» **Problem**
Return, word for word, every line starting at the line with "1193x403 pixels. How" and ending at the final line of the entries; skip the pictures.

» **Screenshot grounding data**
-- -- --

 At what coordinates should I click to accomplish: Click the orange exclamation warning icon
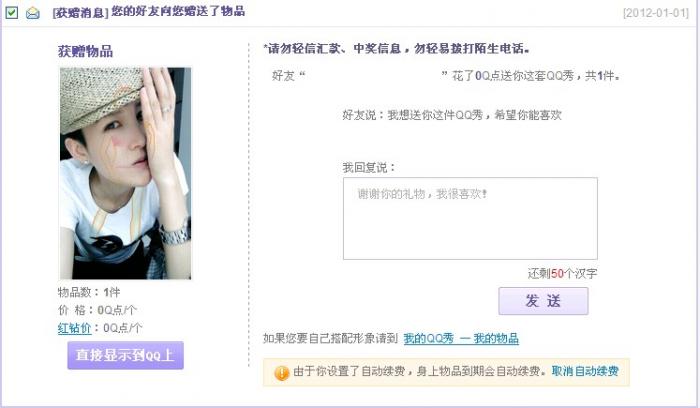coord(282,372)
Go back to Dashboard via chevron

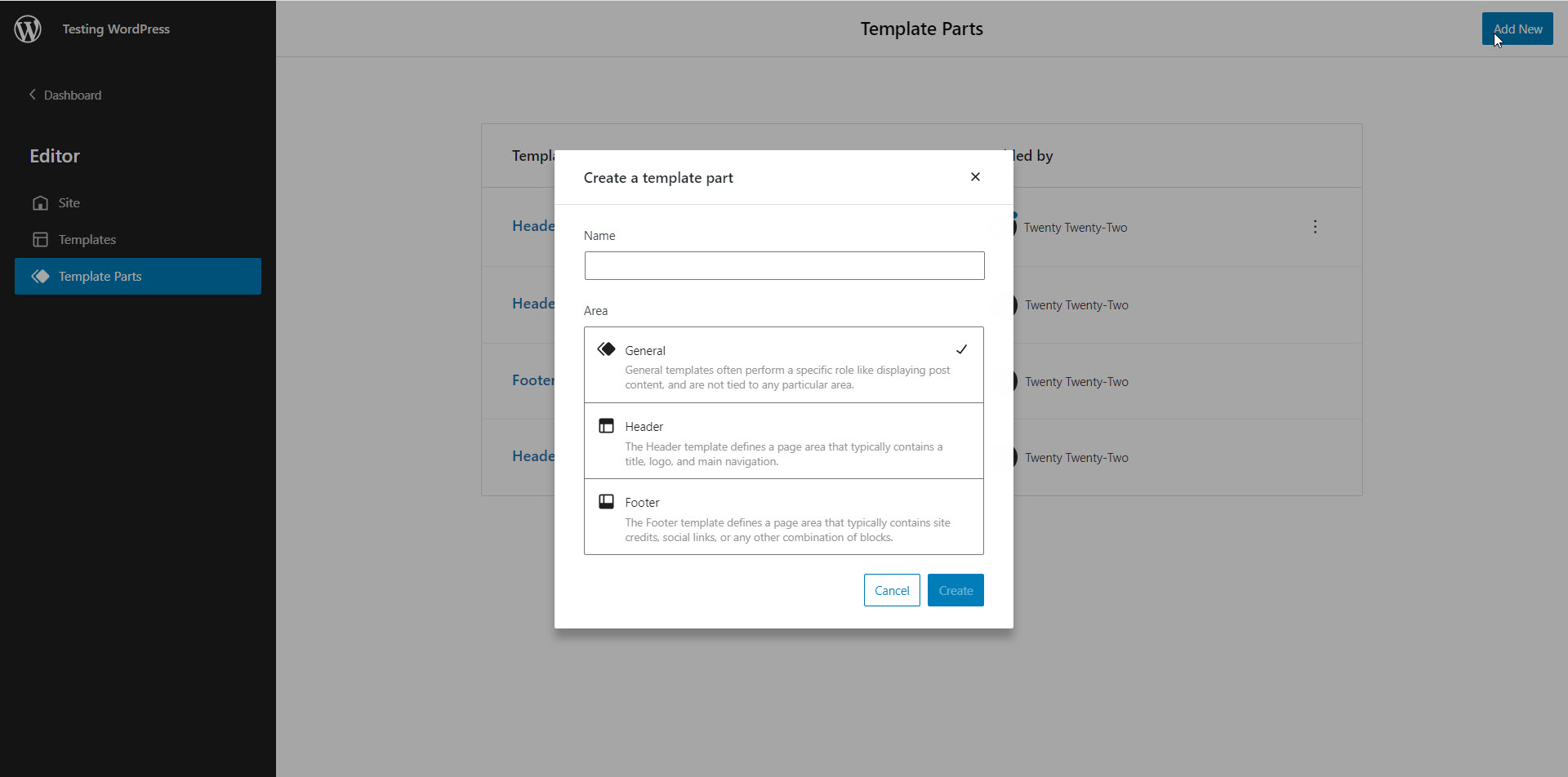(x=33, y=95)
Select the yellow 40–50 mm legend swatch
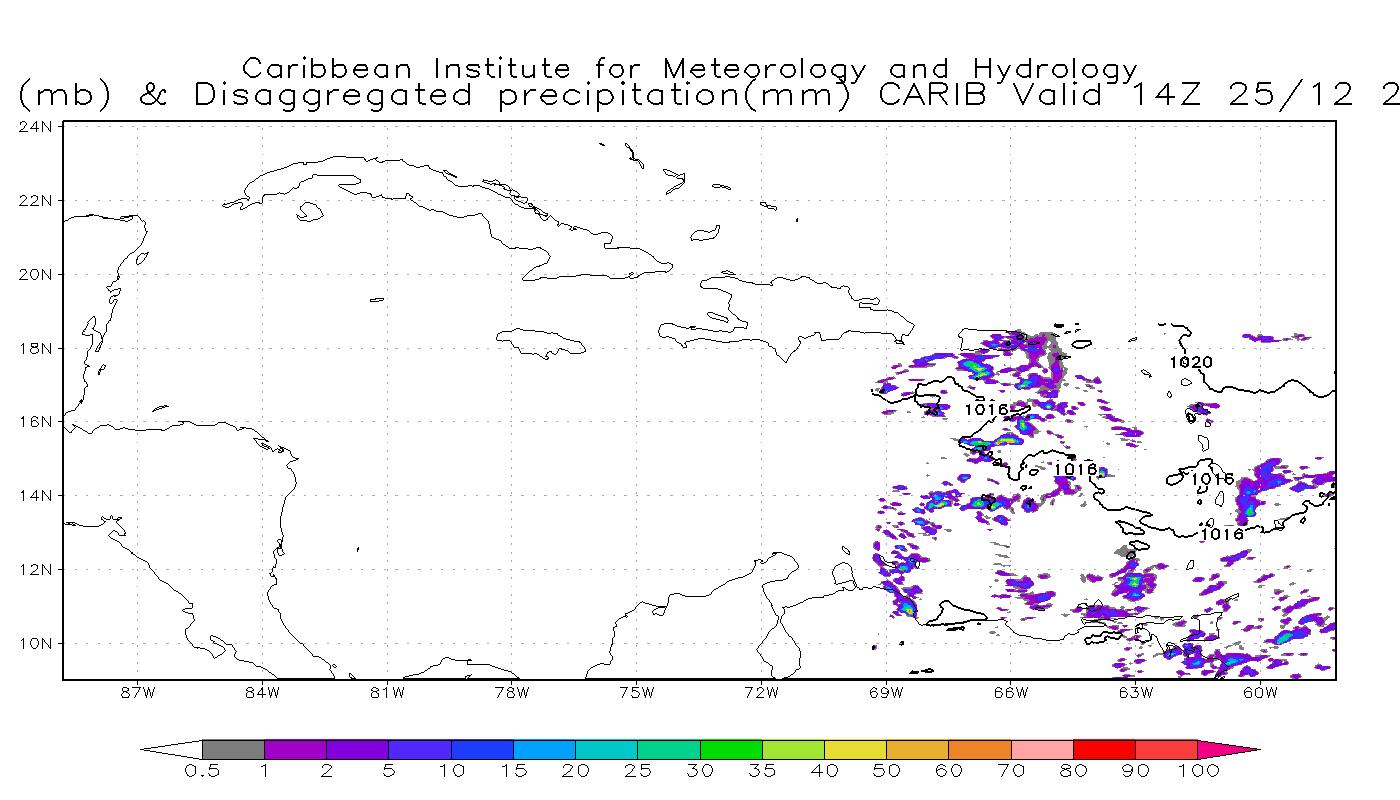Screen dimensions: 1400x800 click(x=855, y=749)
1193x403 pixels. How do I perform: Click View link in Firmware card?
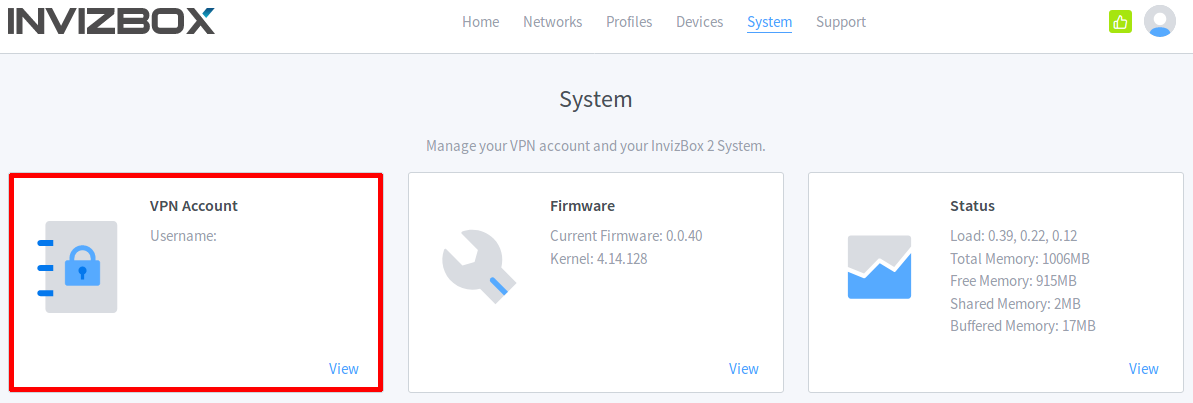tap(744, 368)
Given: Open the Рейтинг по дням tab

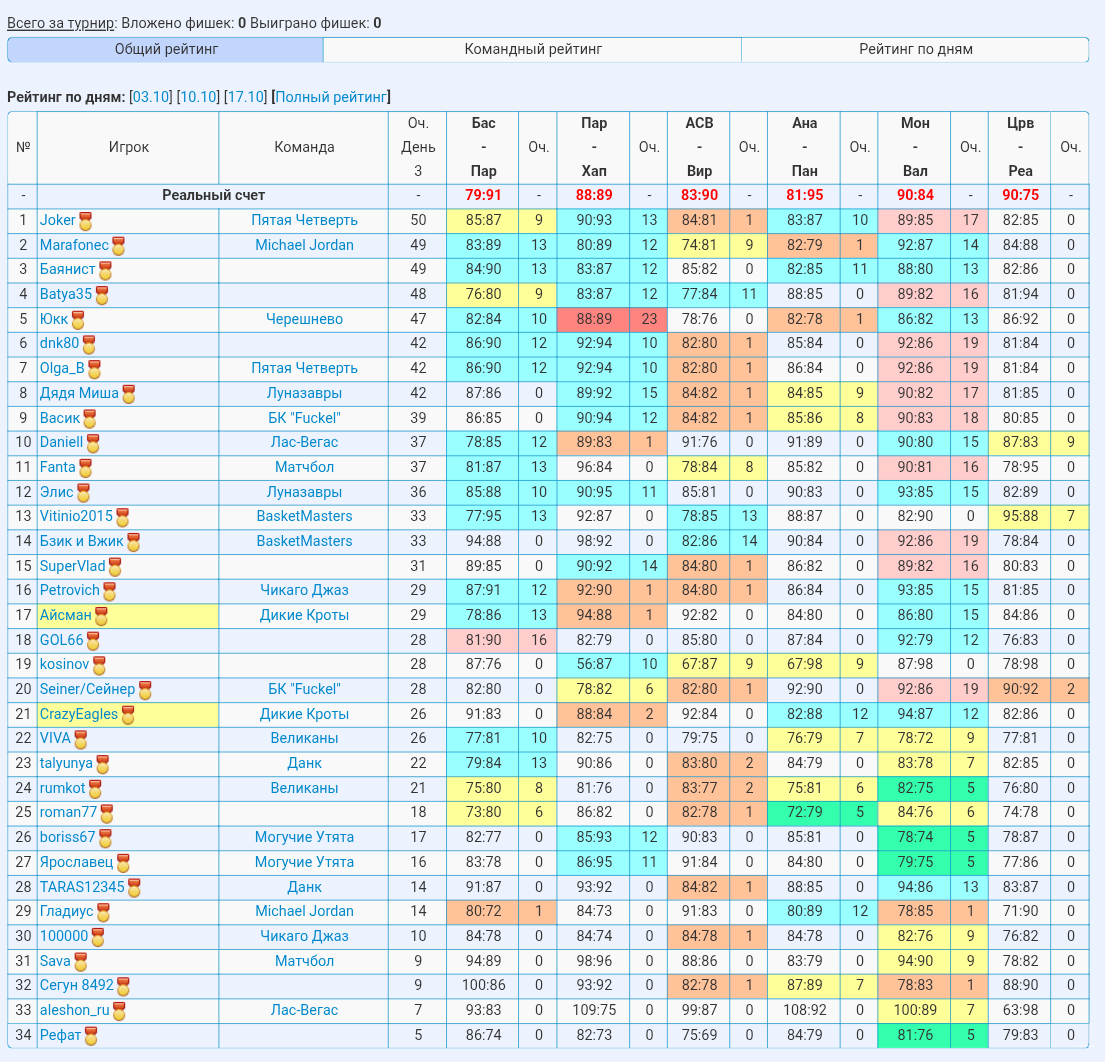Looking at the screenshot, I should pos(915,49).
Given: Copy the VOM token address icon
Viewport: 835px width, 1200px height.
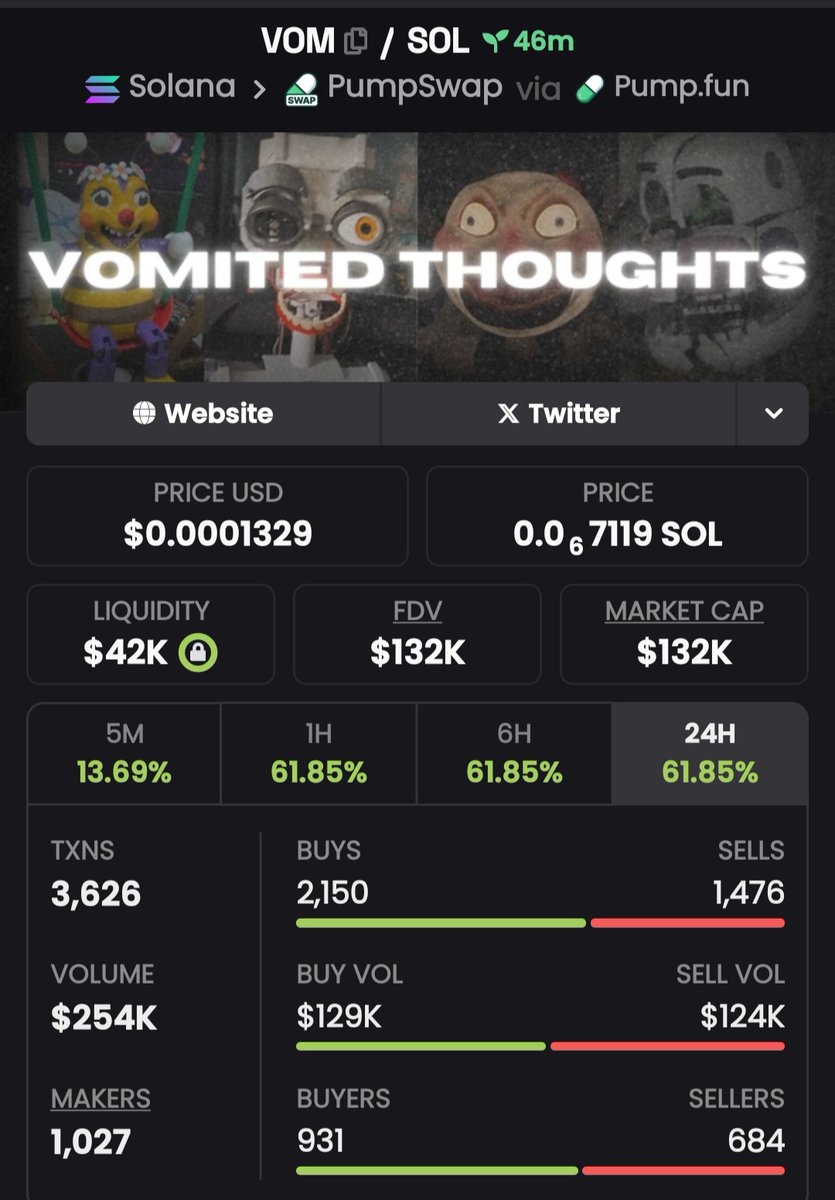Looking at the screenshot, I should click(356, 41).
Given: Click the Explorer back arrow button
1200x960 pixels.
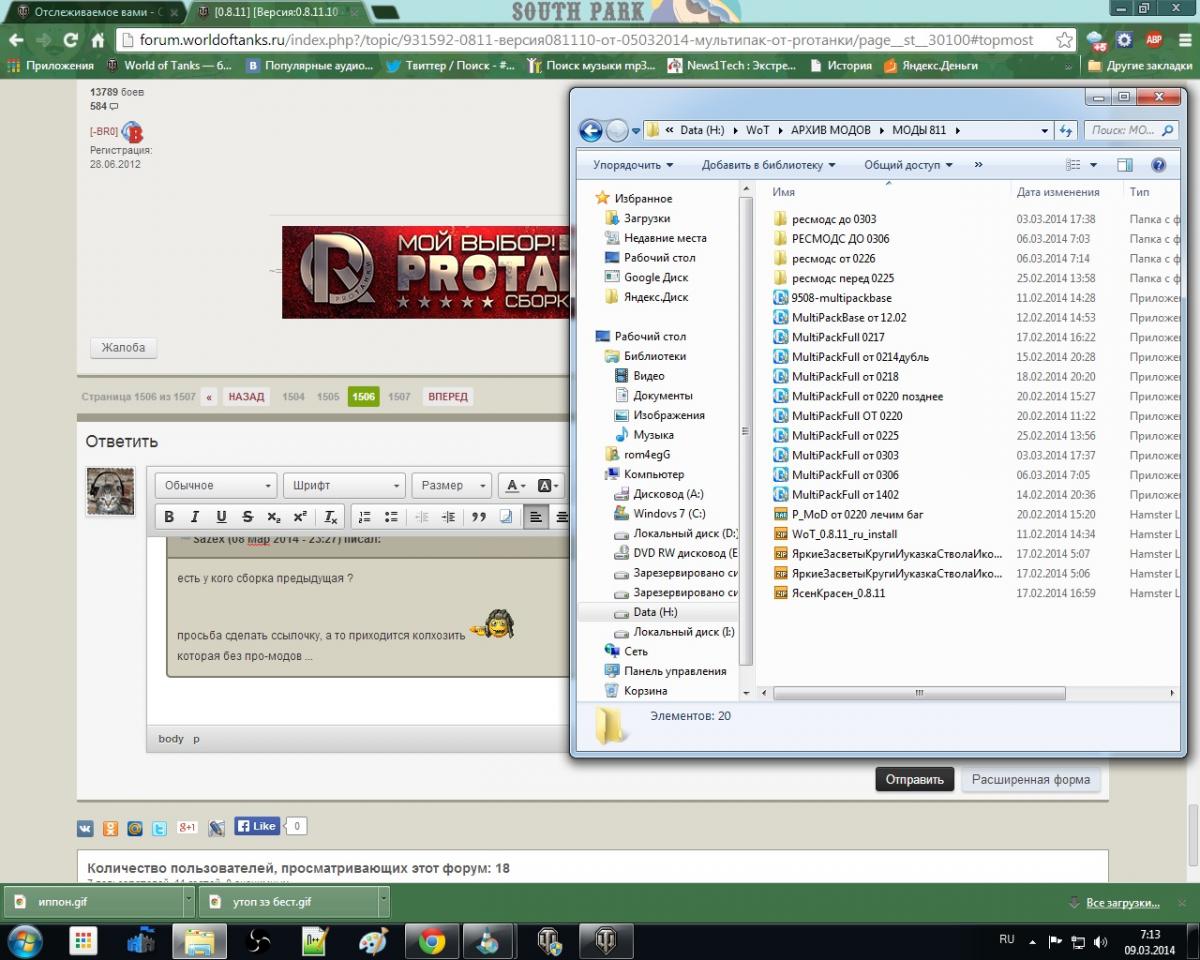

-- -- --

» **Exercise answer**
1193x403 pixels. How do I perform: Click View link in Firmware card?
tap(744, 368)
Given: Open the Рейтинг по дням tab

Looking at the screenshot, I should pos(915,49).
Given: Copy the VOM token address icon
Viewport: 835px width, 1200px height.
Looking at the screenshot, I should click(356, 41).
Given: Click the Explorer back arrow button
1200x960 pixels.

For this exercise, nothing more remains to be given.